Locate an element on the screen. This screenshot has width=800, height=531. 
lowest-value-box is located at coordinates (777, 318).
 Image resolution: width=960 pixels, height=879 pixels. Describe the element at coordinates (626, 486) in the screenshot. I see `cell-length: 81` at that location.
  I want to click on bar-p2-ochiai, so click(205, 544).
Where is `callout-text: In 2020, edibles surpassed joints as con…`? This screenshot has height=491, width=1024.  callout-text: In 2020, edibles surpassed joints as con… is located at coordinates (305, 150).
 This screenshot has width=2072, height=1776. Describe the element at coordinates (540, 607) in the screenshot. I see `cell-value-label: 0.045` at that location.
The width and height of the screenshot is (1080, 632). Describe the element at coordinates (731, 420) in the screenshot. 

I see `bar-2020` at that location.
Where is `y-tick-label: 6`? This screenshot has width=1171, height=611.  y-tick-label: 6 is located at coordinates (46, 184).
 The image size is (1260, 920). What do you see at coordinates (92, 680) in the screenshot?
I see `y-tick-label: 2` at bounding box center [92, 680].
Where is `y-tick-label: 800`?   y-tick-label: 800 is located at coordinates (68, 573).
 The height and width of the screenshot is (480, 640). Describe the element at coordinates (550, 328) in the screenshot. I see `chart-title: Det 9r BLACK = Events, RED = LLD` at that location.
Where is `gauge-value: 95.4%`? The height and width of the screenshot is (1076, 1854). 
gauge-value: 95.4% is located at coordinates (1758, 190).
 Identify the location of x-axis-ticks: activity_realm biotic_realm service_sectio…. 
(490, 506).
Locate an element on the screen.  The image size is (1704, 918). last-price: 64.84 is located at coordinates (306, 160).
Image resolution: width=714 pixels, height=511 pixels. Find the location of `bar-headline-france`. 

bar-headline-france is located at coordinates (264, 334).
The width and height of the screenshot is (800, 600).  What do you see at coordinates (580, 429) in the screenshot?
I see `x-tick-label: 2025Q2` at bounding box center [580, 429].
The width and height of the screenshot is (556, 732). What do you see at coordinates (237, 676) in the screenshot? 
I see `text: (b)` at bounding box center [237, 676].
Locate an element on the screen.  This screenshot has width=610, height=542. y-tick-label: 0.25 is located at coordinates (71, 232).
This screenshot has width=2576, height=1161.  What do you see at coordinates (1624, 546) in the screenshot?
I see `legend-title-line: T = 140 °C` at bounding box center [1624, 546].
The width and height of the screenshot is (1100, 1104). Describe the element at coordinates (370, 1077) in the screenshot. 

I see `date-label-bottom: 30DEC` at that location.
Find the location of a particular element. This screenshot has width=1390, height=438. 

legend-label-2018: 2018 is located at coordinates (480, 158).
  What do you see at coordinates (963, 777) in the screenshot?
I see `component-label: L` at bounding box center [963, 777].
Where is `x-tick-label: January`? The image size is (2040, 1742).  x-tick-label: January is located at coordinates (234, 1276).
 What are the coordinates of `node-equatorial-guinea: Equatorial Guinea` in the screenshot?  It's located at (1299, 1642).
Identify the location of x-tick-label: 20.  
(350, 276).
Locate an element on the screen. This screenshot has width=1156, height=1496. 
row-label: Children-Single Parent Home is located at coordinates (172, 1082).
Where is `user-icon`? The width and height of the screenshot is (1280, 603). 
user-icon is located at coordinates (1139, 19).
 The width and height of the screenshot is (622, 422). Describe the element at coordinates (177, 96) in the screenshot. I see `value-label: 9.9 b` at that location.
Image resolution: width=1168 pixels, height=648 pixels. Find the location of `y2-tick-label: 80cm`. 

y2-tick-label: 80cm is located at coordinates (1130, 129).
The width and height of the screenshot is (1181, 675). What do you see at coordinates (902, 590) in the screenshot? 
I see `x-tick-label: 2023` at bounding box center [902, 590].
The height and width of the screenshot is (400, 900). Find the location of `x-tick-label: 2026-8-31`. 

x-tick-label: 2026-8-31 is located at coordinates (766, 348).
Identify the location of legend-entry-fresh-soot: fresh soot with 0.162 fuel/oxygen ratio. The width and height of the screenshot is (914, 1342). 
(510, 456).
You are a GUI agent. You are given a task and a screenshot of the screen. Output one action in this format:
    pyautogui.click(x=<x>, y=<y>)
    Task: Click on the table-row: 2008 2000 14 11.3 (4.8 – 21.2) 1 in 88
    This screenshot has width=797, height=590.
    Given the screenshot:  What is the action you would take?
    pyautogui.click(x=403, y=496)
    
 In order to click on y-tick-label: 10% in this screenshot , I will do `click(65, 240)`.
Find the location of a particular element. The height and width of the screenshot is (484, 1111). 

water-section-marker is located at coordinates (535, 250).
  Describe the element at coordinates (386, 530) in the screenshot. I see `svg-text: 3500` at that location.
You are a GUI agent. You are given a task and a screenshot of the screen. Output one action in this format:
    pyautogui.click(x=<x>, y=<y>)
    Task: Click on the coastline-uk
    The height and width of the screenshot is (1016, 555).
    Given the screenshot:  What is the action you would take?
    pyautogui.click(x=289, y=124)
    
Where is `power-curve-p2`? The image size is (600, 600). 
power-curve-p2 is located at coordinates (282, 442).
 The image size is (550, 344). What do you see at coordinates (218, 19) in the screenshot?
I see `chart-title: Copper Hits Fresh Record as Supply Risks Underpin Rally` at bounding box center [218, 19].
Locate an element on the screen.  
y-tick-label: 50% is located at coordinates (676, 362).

Assignment:
Can you update all the records above, replacing "Locate an element on the screen" with "Find an element in the screenshot" and leaving everything else unchanged, and then give the lines again?

Expected answer:
Find an element in the screenshot. This screenshot has width=800, height=531. 
lowest-value-box is located at coordinates (777, 318).
 Image resolution: width=960 pixels, height=879 pixels. Describe the element at coordinates (626, 486) in the screenshot. I see `cell-length: 81` at that location.
  I want to click on bar-p2-ochiai, so click(205, 544).
Where is `callout-text: In 2020, edibles surpassed joints as con…`? This screenshot has height=491, width=1024.  callout-text: In 2020, edibles surpassed joints as con… is located at coordinates (305, 150).
 This screenshot has width=2072, height=1776. Describe the element at coordinates (540, 607) in the screenshot. I see `cell-value-label: 0.045` at that location.
The width and height of the screenshot is (1080, 632). Describe the element at coordinates (731, 420) in the screenshot. 

I see `bar-2020` at that location.
Where is `y-tick-label: 6`? This screenshot has width=1171, height=611.  y-tick-label: 6 is located at coordinates (46, 184).
 The image size is (1260, 920). What do you see at coordinates (92, 680) in the screenshot?
I see `y-tick-label: 2` at bounding box center [92, 680].
Where is `y-tick-label: 800`?   y-tick-label: 800 is located at coordinates (68, 573).
 The height and width of the screenshot is (480, 640). Describe the element at coordinates (550, 328) in the screenshot. I see `chart-title: Det 9r BLACK = Events, RED = LLD` at that location.
Where is `gauge-value: 95.4%`? The height and width of the screenshot is (1076, 1854). 
gauge-value: 95.4% is located at coordinates (1758, 190).
 Identify the location of x-axis-ticks: activity_realm biotic_realm service_sectio…. 
(490, 506).
Find an element in the screenshot.  The image size is (1704, 918). last-price: 64.84 is located at coordinates (306, 160).
Image resolution: width=714 pixels, height=511 pixels. Find the location of `bar-headline-france`. 

bar-headline-france is located at coordinates (264, 334).
The width and height of the screenshot is (800, 600).  What do you see at coordinates (580, 429) in the screenshot?
I see `x-tick-label: 2025Q2` at bounding box center [580, 429].
The width and height of the screenshot is (556, 732). What do you see at coordinates (237, 676) in the screenshot? 
I see `text: (b)` at bounding box center [237, 676].
Find an element in the screenshot.  This screenshot has width=610, height=542. y-tick-label: 0.25 is located at coordinates (71, 232).
This screenshot has width=2576, height=1161.  What do you see at coordinates (1624, 546) in the screenshot?
I see `legend-title-line: T = 140 °C` at bounding box center [1624, 546].
The width and height of the screenshot is (1100, 1104). Describe the element at coordinates (370, 1077) in the screenshot. 

I see `date-label-bottom: 30DEC` at that location.
Find the location of a particular element. This screenshot has width=1390, height=438. 

legend-label-2018: 2018 is located at coordinates (480, 158).
  What do you see at coordinates (963, 777) in the screenshot?
I see `component-label: L` at bounding box center [963, 777].
Where is `x-tick-label: January`? The image size is (2040, 1742).  x-tick-label: January is located at coordinates (234, 1276).
 What are the coordinates of `node-equatorial-guinea: Equatorial Guinea` in the screenshot?  It's located at (1299, 1642).
Identify the location of x-tick-label: 20.  
(350, 276).
Find an element in the screenshot. This screenshot has width=1156, height=1496. 
row-label: Children-Single Parent Home is located at coordinates (172, 1082).
Where is `user-icon`? The width and height of the screenshot is (1280, 603). 
user-icon is located at coordinates (1139, 19).
 The width and height of the screenshot is (622, 422). Describe the element at coordinates (177, 96) in the screenshot. I see `value-label: 9.9 b` at that location.
Image resolution: width=1168 pixels, height=648 pixels. Find the location of `y2-tick-label: 80cm`. 

y2-tick-label: 80cm is located at coordinates (1130, 129).
The width and height of the screenshot is (1181, 675). What do you see at coordinates (902, 590) in the screenshot? 
I see `x-tick-label: 2023` at bounding box center [902, 590].
The height and width of the screenshot is (400, 900). Find the location of `x-tick-label: 2026-8-31`. 

x-tick-label: 2026-8-31 is located at coordinates (766, 348).
Identify the location of legend-entry-fresh-soot: fresh soot with 0.162 fuel/oxygen ratio. The width and height of the screenshot is (914, 1342). 
(510, 456).
You are a GUI agent. You are given a task and a screenshot of the screen. Output one action in this format:
    pyautogui.click(x=<x>, y=<y>)
    Task: Click on the table-row: 2008 2000 14 11.3 (4.8 – 21.2) 1 in 88
    This screenshot has width=797, height=590.
    Given the screenshot:  What is the action you would take?
    pyautogui.click(x=403, y=496)
    
 In order to click on y-tick-label: 10% in this screenshot , I will do `click(65, 240)`.
Find the location of a particular element. The height and width of the screenshot is (484, 1111). 

water-section-marker is located at coordinates (535, 250).
  Describe the element at coordinates (386, 530) in the screenshot. I see `svg-text: 3500` at that location.
You are a GUI agent. You are given a task and a screenshot of the screen. Output one action in this format:
    pyautogui.click(x=<x>, y=<y>)
    Task: Click on the coastline-uk
    The height and width of the screenshot is (1016, 555).
    Given the screenshot:  What is the action you would take?
    pyautogui.click(x=289, y=124)
    
Where is `power-curve-p2`? The image size is (600, 600). 
power-curve-p2 is located at coordinates (282, 442).
 The image size is (550, 344). What do you see at coordinates (218, 19) in the screenshot?
I see `chart-title: Copper Hits Fresh Record as Supply Risks Underpin Rally` at bounding box center [218, 19].
Find an element in the screenshot.  
y-tick-label: 50% is located at coordinates (676, 362).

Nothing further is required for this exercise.